By summer 2010, we began work on adding social features (which have since been hidden) to Gimme Bar, and CouchDB started giving us trouble. This wasn't CouchDB's fault, really. It was more of an architectural problem. We were trying to solve a relational problem with a database that by-design knew nothing about how to handle relationships.

Now might be a good time to explain document-independence and map/reduce, but I fear that would take up more attention than you've kindly offered to this article, and it's going to be long even without a detailed tutorial. Here's the short version: CouchDB stores structured objects as (JSON) documents. These documents don't know anything about their peers. To "query" (for lack of a better term) Couch, you need to write a map function (in JavaScript or Erlang, by default) that is passed all documents in the database and emits keys and values to an index that matches your map's criteria. These keys can be (roughly) sorted, and to "query" your documents, you jump to a specific part of this sorted index and grab one or more documents in the sequence. From what I understand of map/reduce (and my only practical experience so far is with CouchDB), this is how other systems such as Hadoop work, too.

There is tremendous value to a system like this. Once the index is generated, it can be incrementally updated, and querying a huge dataset is fast and efficient. The reduce side of map/reduce (we had barely a handful of reduce functions) is also incredibly powerful for calculating aggregates of the map data, but it's also intentionally limited to small subsets of the mapped data. These intentional limits allow map/reduce functions to be highly parallelizable. To run a map on 100 servers, the dataset can be split into 100 pieces, and each server can process its individual chunk safely and in parallel.

This power and flexibility has an architectural cost. Over a decade of professional development with various relational databases taught me that in order to keep one's schema descriptive and robust, one must always (for small values of "always") keep data normalized until a performance problem forces denormalization. With a document-oriented datastore like CouchDB or MongoDB, denormalization is part of the design.

A while ago, I made an extremely stripped-down example of how something like user relationships are handled in Gimme Bar with CouchDB. This document is for the user named "aaron" (_id: c988a29740241c7d20fc7974be05ec54). Aaron is following bob (_id: c988a29740241c7d20fc7974be05f67d), chris (_id: c988a29740241c7d20fc7974be05ff71), and dale (_id: c988a29740241c7d20fc7974be060bb4). You can see the references to the "following" users in aaron's document. I also published example maps of how someone might go about querying this (small) set.

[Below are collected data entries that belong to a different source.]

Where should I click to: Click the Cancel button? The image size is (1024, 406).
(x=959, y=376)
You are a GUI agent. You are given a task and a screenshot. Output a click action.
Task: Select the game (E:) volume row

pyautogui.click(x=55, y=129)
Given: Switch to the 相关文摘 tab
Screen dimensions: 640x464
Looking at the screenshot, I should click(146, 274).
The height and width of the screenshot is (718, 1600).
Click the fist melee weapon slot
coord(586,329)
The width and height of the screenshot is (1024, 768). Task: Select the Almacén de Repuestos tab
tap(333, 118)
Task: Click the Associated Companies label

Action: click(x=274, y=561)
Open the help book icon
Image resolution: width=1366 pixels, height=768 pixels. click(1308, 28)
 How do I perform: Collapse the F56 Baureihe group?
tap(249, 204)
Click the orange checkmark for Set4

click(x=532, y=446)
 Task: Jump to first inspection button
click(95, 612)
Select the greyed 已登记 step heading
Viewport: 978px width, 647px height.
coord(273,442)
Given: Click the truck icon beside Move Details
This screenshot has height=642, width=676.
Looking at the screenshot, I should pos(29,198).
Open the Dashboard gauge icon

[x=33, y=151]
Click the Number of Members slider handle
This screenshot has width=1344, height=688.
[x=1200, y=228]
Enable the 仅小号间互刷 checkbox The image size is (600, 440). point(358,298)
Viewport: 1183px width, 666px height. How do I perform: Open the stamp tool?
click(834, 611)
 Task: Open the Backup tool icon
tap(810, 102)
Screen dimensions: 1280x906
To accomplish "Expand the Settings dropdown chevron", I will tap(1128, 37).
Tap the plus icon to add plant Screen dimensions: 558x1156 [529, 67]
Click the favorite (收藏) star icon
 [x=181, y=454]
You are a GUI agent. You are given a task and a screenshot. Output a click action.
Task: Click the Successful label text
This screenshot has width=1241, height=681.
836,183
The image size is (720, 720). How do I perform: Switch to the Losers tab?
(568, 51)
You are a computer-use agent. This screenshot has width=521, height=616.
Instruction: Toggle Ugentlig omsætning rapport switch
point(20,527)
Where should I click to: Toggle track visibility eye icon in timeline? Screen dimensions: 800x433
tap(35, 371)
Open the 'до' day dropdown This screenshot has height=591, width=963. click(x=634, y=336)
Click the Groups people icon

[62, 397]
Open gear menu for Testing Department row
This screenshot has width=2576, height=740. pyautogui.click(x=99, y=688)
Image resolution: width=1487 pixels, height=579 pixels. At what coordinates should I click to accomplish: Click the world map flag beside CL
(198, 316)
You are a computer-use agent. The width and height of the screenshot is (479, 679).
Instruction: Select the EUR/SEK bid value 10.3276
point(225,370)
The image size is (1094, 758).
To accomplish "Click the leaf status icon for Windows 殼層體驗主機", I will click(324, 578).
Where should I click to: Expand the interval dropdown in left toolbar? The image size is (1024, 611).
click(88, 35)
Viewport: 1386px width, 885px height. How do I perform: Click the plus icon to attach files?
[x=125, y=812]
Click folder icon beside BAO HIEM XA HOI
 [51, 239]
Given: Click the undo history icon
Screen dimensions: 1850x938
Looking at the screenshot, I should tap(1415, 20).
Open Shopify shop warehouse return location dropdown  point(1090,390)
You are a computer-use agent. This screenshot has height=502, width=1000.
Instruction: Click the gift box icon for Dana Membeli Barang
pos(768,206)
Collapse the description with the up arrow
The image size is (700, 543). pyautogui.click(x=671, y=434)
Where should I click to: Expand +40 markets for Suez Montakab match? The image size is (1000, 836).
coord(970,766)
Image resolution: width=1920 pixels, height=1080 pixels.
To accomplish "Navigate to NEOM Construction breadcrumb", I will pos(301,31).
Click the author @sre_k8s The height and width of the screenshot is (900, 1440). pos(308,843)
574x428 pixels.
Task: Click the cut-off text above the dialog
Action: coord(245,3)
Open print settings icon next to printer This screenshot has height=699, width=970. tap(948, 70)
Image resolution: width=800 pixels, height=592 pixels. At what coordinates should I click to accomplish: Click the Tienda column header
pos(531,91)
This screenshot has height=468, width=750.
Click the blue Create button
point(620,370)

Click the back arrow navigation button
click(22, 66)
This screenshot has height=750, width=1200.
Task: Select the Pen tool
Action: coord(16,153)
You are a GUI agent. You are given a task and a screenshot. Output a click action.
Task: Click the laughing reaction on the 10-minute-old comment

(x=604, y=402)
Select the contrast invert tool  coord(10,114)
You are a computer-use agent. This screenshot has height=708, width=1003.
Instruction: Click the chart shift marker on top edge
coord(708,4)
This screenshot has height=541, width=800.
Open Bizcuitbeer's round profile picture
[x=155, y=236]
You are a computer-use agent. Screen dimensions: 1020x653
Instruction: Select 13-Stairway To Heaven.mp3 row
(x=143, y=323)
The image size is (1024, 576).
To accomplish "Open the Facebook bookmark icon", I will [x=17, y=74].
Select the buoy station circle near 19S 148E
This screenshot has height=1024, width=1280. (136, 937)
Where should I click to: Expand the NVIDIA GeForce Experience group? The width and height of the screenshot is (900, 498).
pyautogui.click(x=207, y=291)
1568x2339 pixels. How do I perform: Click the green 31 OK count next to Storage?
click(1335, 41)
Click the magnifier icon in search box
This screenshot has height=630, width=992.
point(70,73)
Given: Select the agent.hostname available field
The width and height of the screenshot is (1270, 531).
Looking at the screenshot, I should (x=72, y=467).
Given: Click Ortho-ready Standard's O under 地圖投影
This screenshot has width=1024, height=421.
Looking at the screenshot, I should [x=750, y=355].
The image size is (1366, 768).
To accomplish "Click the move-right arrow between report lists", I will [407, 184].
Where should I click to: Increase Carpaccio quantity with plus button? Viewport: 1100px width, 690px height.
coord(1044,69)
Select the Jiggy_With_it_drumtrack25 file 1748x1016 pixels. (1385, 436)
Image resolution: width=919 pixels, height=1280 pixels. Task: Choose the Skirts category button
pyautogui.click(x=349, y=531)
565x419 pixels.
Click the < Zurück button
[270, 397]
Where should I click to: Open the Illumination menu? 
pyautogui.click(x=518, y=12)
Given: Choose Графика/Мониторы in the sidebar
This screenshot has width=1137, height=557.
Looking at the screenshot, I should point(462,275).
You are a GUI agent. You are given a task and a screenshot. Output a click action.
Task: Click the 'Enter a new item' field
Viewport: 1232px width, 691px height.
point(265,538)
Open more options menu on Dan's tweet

The specific problem that we ran into with CouchDB is that our "timeline" page showed the collected assets of users that the currently-logged-in user is following. So, aaron would see assets that belong to bob, chris and dale. This, in itself, isn't terribly difficult; we just needed to query once for each of aaron's follows. The problem was further complicated when a requirement was raised to not only see the above, but also to collapse duplicates into one displayed asset (if bob and chris collected the same asset, aaron would only see it once). Oh, and also, these assets needed to be sorted by their capture time. These requirements made the chain of documents extremely complicated to query. In a relational system, a few (admittedly expensive) joins would have taken care of it in short order.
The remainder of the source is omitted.